Assays and screens; other

A computational model based on mutations in plasma cell-free DNA (cfDNA) could help predict the time to progression in mCRC patients treated with anti-EGFR therapies. Construction of the model involves three steps: using longitudinal cfDNA samples from a patient receiving anti-EGFR therapy to measure the frequency of common mutations in BRAF, K-Ras (KRAS), neuroblastoma Ras viral oncogene (NRAS) and protein C inactivator of coagulation factors Va and VIIIa (PROC); calculating the growth rate for each mutant population; and using that growth rate and the baseline mutation frequency to predict the time until at least one mutant population will be 72.8% greater than baseline, which is a Response Evaluation Criteria In Solid Tumors (RECIST) 1.1 criterion for clinical progression.

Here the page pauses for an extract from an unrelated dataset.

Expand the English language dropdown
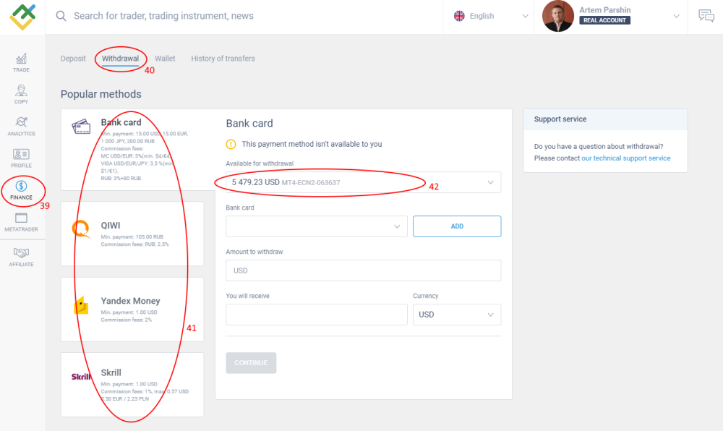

In nine mCRC patients receiving the anti-EGFR mAbs Erbitux cetuximab or Vectibix panitumumab, the model predicted times to progression that were comparable to those calculated from longitudinal detection of blood levels of CEA or CT scans using the RECIST 1.1 criteria. Next steps could include validating the model in a larger patient cohort and testing the model in other cancers treated with anti-EGFR mAbs.

Eli Lilly and Co. and Merck KGaA market Erbitux for mCRC and head and neck cancer and have the mAb in Phase III testing for gastric cancer, Phase II testing for biliary and breast cancers and Phase I/II testing for adenocarcinoma...